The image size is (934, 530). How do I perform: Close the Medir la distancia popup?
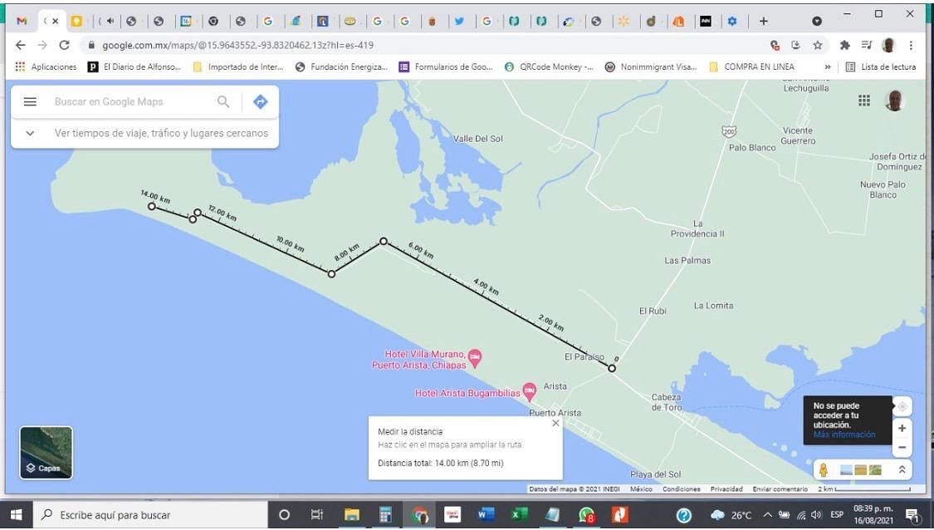click(555, 423)
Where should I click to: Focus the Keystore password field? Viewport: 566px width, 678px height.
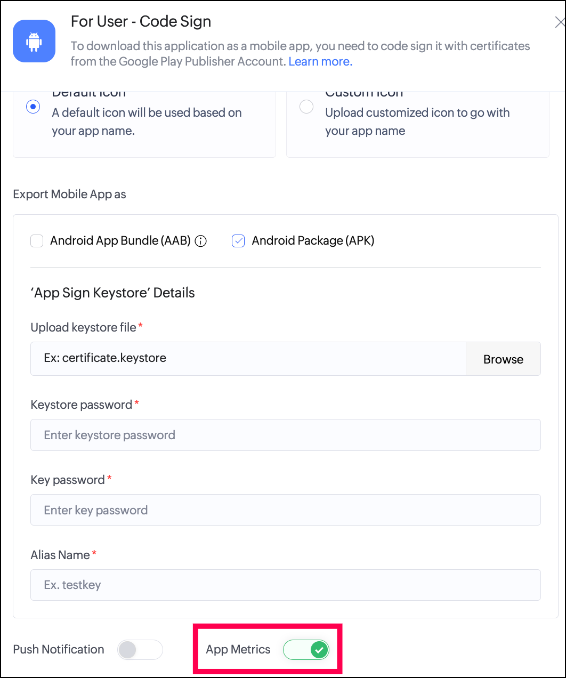coord(286,435)
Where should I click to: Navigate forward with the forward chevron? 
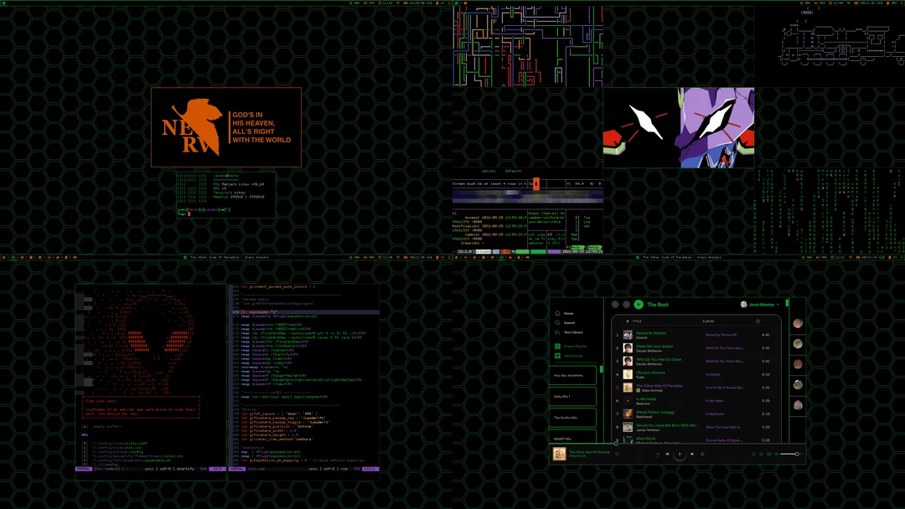(627, 304)
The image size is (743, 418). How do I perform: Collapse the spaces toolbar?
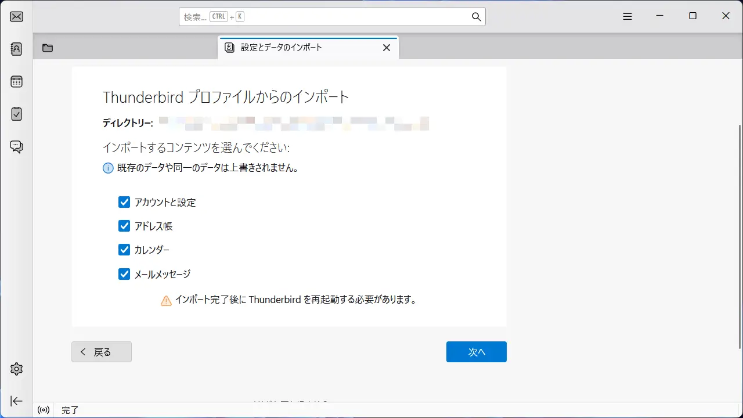pyautogui.click(x=16, y=401)
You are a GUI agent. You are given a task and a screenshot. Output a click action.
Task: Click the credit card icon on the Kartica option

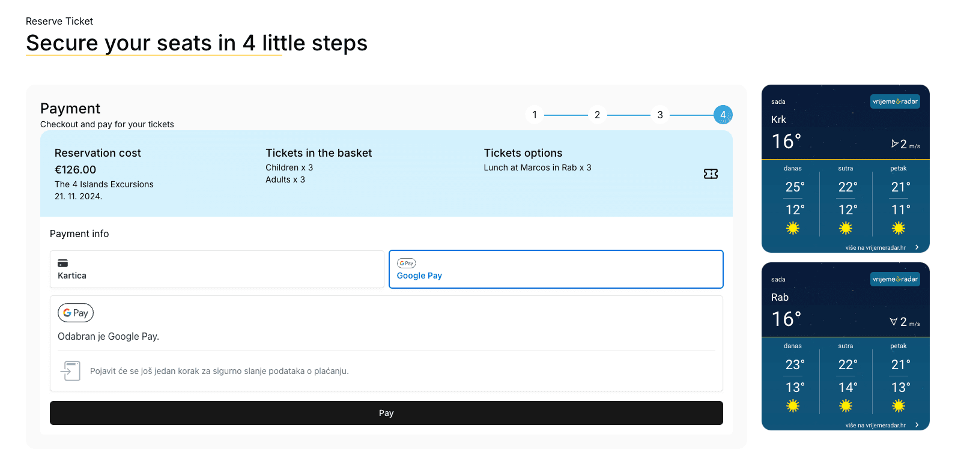[x=62, y=262]

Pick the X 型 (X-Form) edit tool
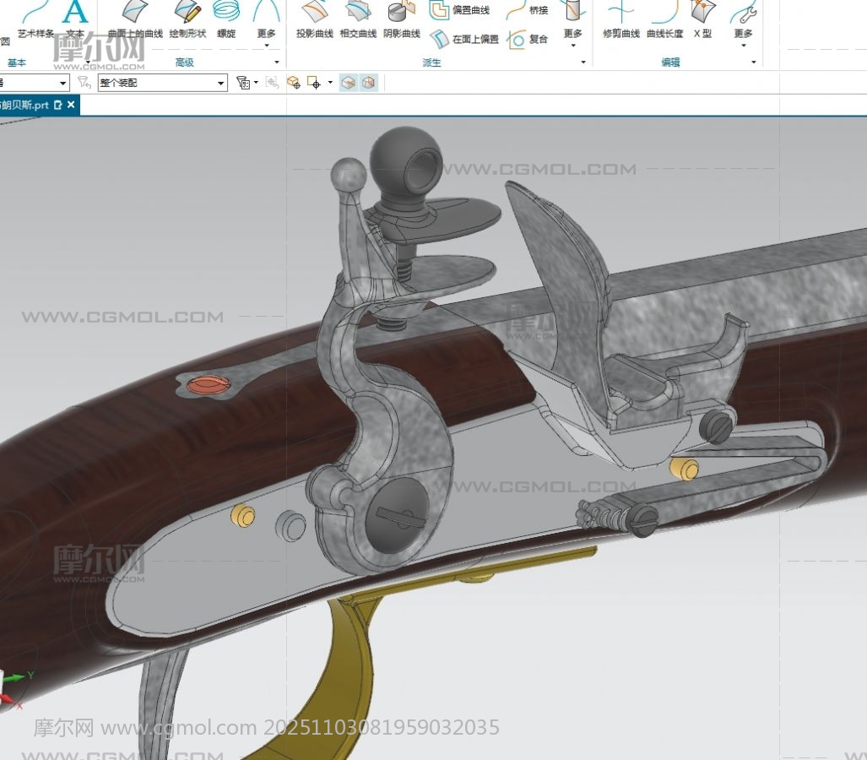[x=702, y=21]
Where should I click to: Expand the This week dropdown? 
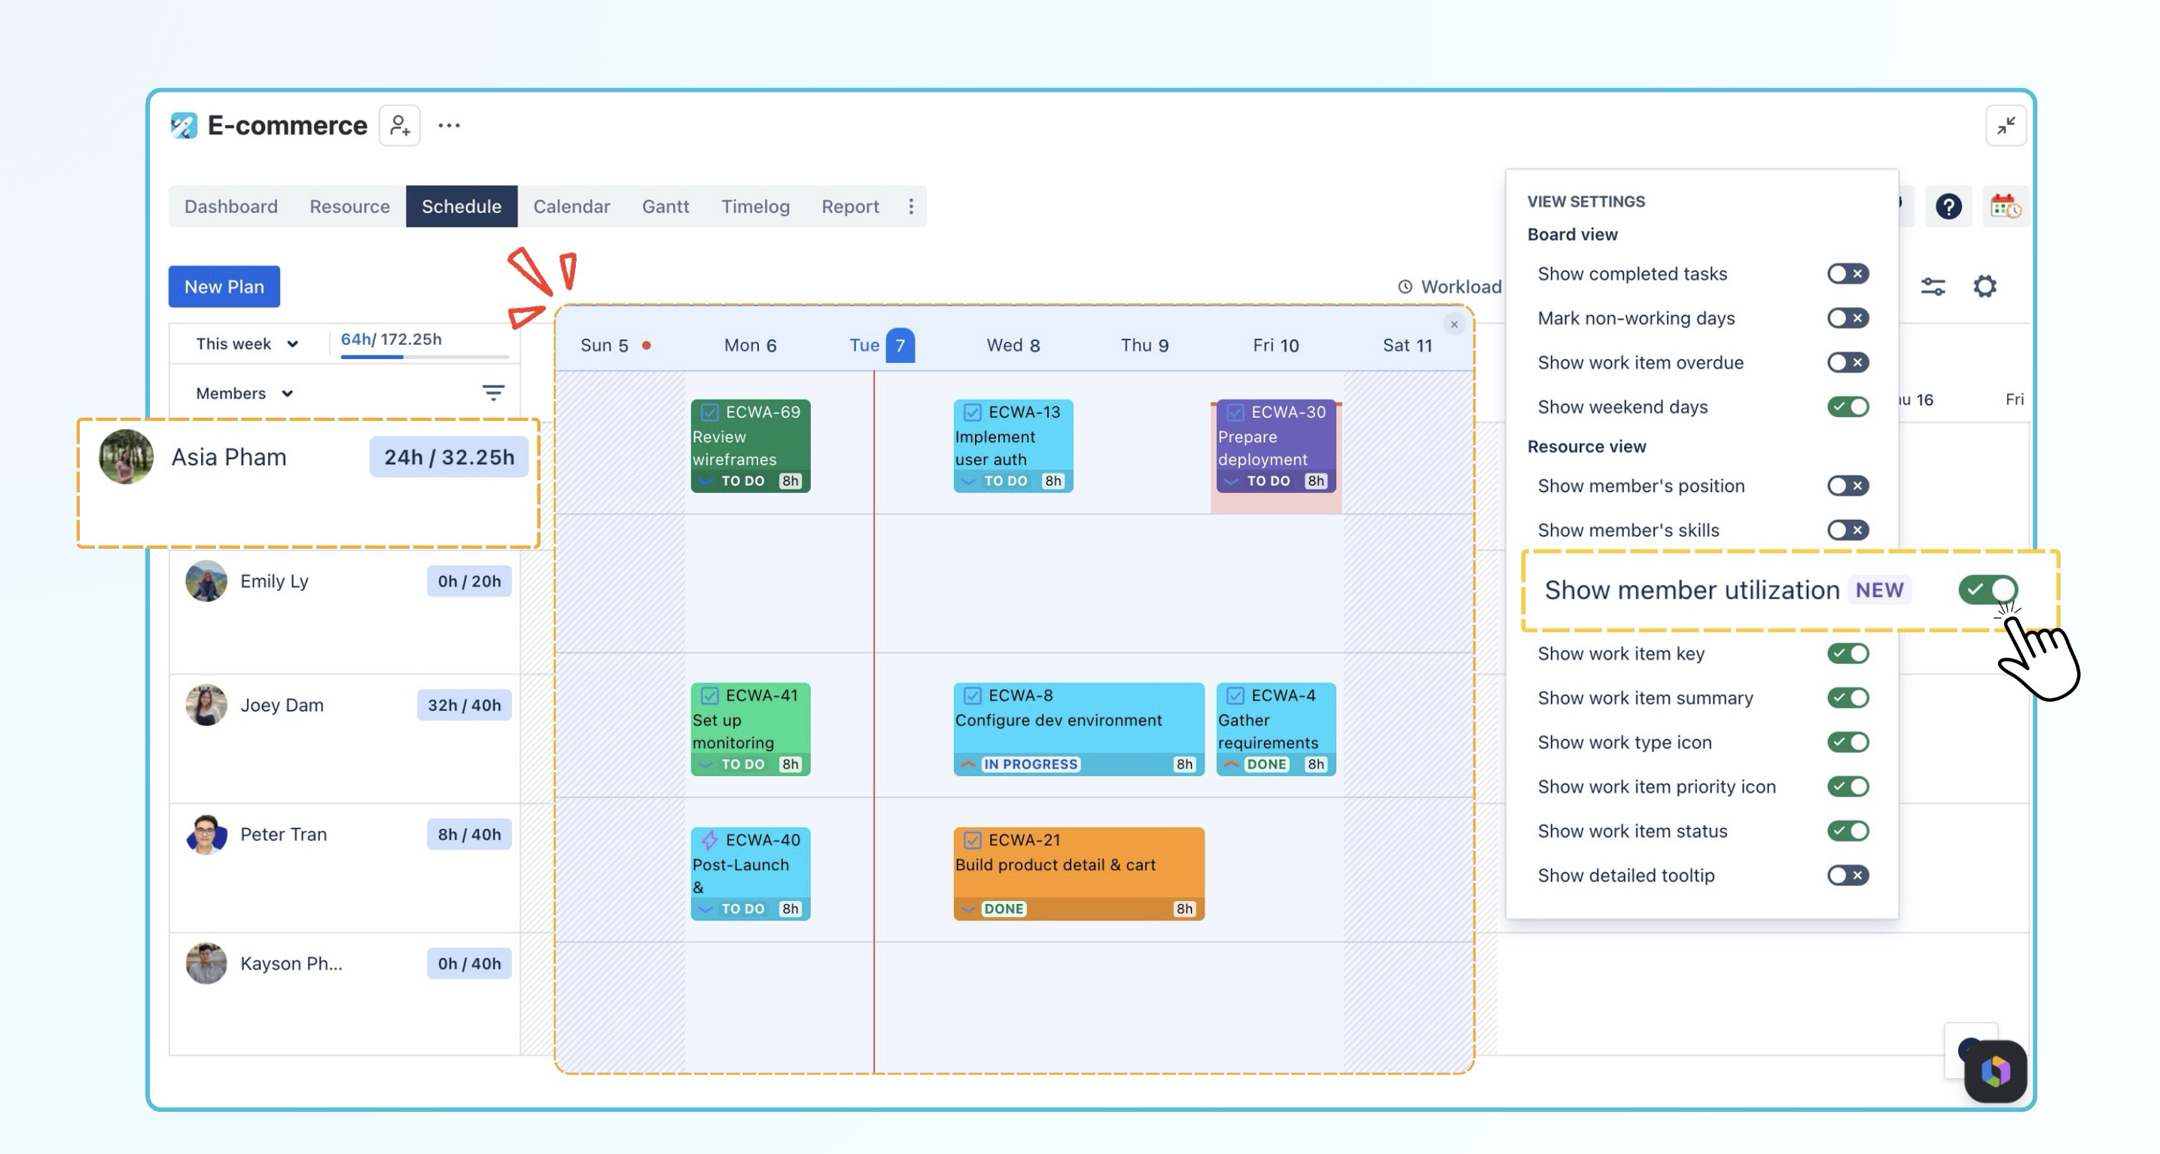[247, 344]
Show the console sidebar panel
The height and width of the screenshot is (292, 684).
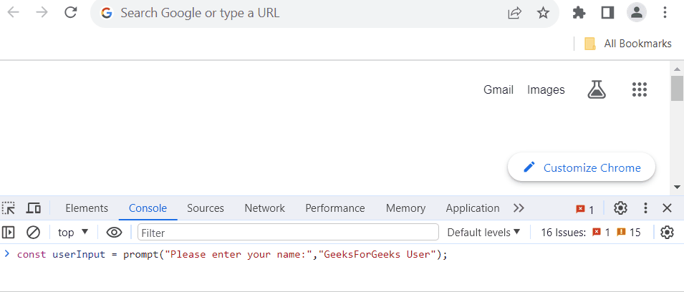[x=9, y=232]
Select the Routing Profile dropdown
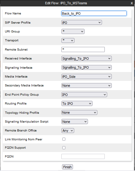 click(77, 104)
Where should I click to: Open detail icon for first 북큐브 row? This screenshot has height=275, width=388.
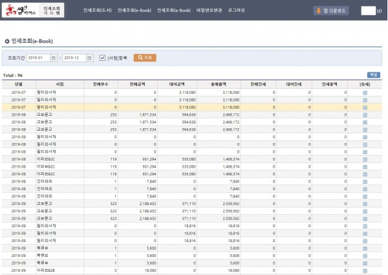pos(365,248)
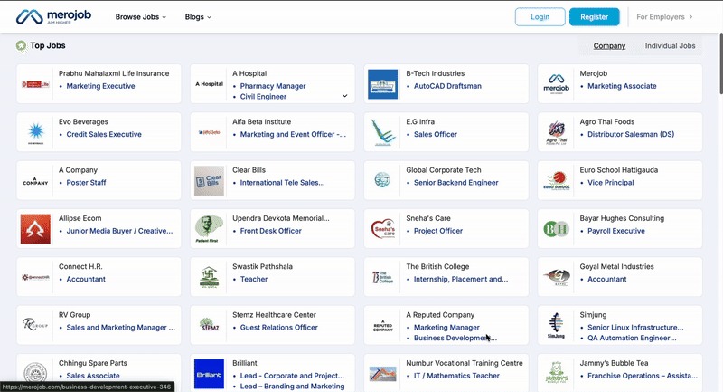Click the Bayar Hughes Consulting logo

[556, 229]
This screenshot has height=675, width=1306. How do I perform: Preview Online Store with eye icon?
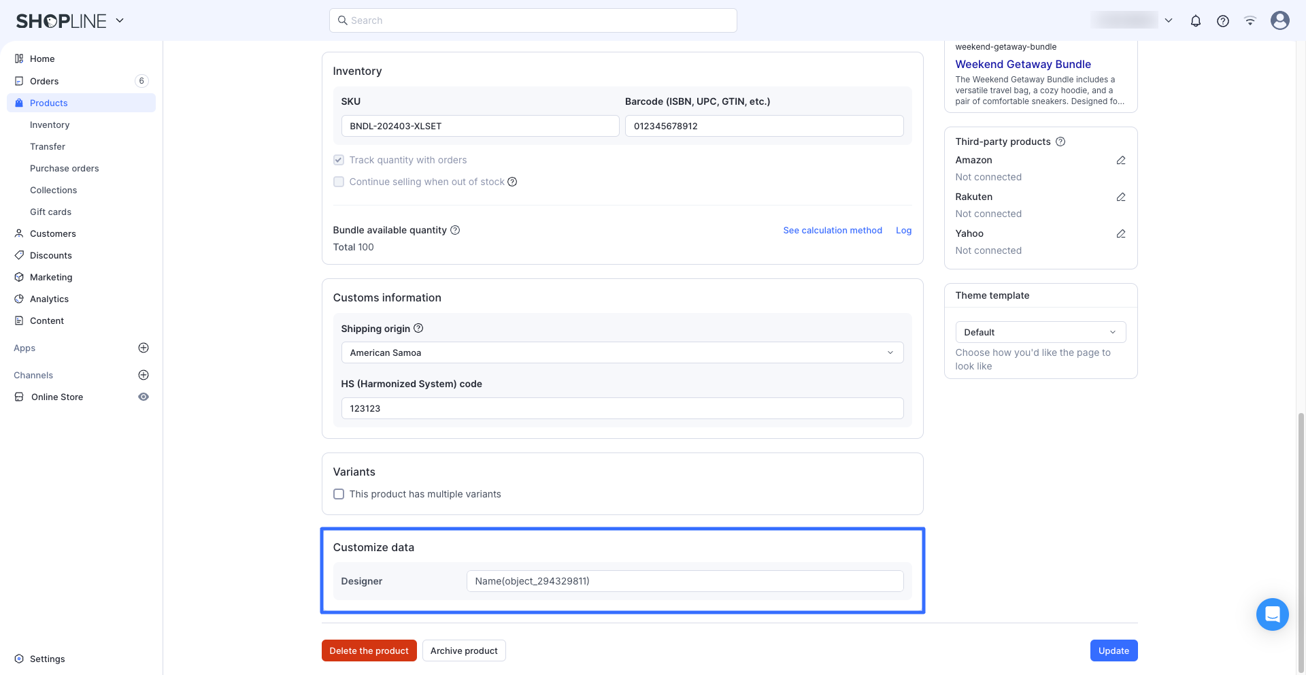coord(144,397)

═══

Restate the data word for word without pictures.

The image size is (934, 530). How do I perform: Close the Medir la distancia popup?
click(555, 423)
Where should I click to: Focus the Keystore password field? Viewport: 566px width, 678px height.
coord(286,435)
Where should I click to: Navigate forward with the forward chevron? 
(627, 304)
The image size is (743, 418). How do I perform: Collapse the spaces toolbar?
pyautogui.click(x=16, y=401)
You are a GUI agent. You are given a task and a screenshot. Output a click action.
Task: Click the credit card icon on the Kartica option

[x=62, y=262]

Pick the X 型 (X-Form) edit tool
[x=702, y=21]
Where should I click to: Expand the This week dropdown? 
[247, 344]
Show the console sidebar panel
The height and width of the screenshot is (292, 684).
[x=9, y=232]
Select the Routing Profile dropdown
 click(77, 104)
Where should I click to: Open detail icon for first 북큐브 row? This screenshot has height=275, width=388.
pos(365,248)
Click the Bayar Hughes Consulting logo

[556, 229]
This screenshot has height=675, width=1306. How do I perform: Preview Online Store with eye icon?
coord(144,397)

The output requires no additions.